Oxygen Sensor: Description and Operation
HEATED OXYGEN SENSOR (O2 SENSOR)-PCM INPUTUpstream Heated Oxygen Sensor Right Bank 1/1:
Upstream Heated Oxygen Sensor Left Bank 2/1:
The upstream oxygen sensors thread into the outlet flange of the exhaust manifolds.
The right side is 1/1 and the left side or driver's side is 2/1, the reason these are numbered this way is because the right bank of this V6 is where cylinder number 1 is located
Downstream Heated Oxygen Sensor 1/2 & 2/2:
The downstream heated oxygen sensors thread into the outlet pipe at the rear of the catalytic convertors.
The right side is 1/2 and the left side or driver's side is 2/2, the reason these are numbered this way is because the right bank of this V6 is where cylinder number 1 is located.
As vehicles accumulate mileage, the catalytic convertor deteriorates. The deterioration results in a less efficient catalyst. To monitor catalytic convertor deterioration, the fuel injection system uses two heated oxygen sensors. One sensor upstream of the catalytic convertor, one downstream of the convertor. The PCM compares the reading from the sensors to calculate the catalytic convertor oxygen storage capacity and converter efficiency. Also, the PCM uses the upstream heated oxygen sensor input when adjusting injector pulse width.
When the catalytic converter efficiency drops below emission standards, the PCM stores a diagnostic trouble code and illuminates the Malfunction Indicator Lamp (MIL).
The O2S produce voltages from 0 to 1 volt, depending upon the oxygen content of the exhaust gas in the exhaust manifold. When a large amount of oxygen is present (caused by a lean air/fuel mixture), the sensors produces a low voltage. When there is a lesser amount present (rich air/fuel mixture) it produces a higher voltage. By monitoring the oxygen content and converting it to electrical voltage, the sensors act as a rich-lean switch.
The oxygen sensors are equipped with a heating element that keeps the sensors at proper operating temperature during all operating modes. Maintaining correct sensor temperature at all times allows the system to enter into closed loop operation sooner. Also, it allows the system to remain in closed loop operation during periods of extended idle.
In Closed Loop operation the PCM monitors the O2S input (along with other inputs) and adjusts the injector pulse width accordingly. During Open Loop operation the PCM ignores the O2 sensor input. The PCM adjusts injector pulse width based on preprogrammed (fixed) values and inputs from other sensors.
The Automatic Shutdown (ASD) relay supplies battery voltage to both the upstream and downstream heated oxygen sensors, The oxygen sensors are equipped with a heating element. The heating elements reduce the time required for the sensors to reach operating temperature.
Upstream Oxygen Sensors 1/1 & 2/1
The input from the upstream heated oxygen sensor tells the PCM the oxygen content of the exhaust gas.
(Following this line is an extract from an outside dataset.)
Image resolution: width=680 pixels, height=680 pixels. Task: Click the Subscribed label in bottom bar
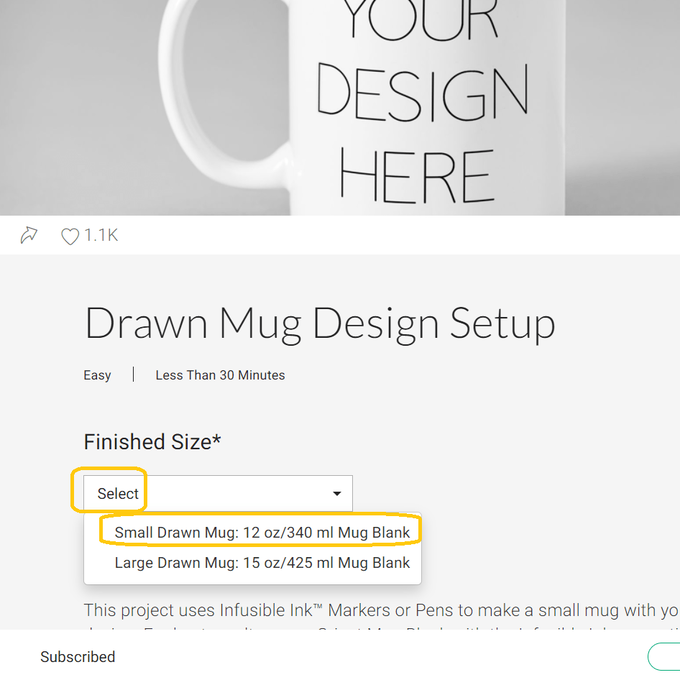(77, 657)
Based on this input, the PCM fine tunes the air-fuel ratio by adjusting injector pulse width.
The sensor input switches from 0 to 1 volt, depending upon the oxygen content of the exhaust gas in the exhaust manifold. When a large amount of oxygen is present (caused by a lean air-fuel mixture), the sensor produces voltage as low as 0.1 volt. When there is a lesser amount of oxygen present (rich air-fuel mixture) the sensor produces a voltage as high as 1.0 volt. By monitoring the oxygen content and converting it to electrical voltage, the sensor acts as a rich-lean switch.
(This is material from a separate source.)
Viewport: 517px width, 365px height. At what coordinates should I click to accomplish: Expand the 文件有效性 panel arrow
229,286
The heating element in the sensor provides heat to the sensor ceramic element. Heating the sensor allows the system to enter into closed loop operation sooner. Also, it allows the system to remain in closed loop operation during periods of extended idle.
In Closed Loop, the PCM adjusts injector pulse width based on the upstream heated oxygen sensor input along with other inputs. In Open Loop, the PCM adjusts injector pulse width based on preprogrammed (fixed) values and inputs from other sensors.
Downstream Oxygen Sensors 1/2 & 2/2
The downstream heated oxygen sensor input is used to detect catalytic convertor deterioration. As the convertor deteriorates, the input from the downstream sensor begins to match the upstream sensor input except for a slight time delay. By comparing the downstream heated oxygen sensor input to the input from the upstream sensor, the PCM calculates catalytic convertor efficiency.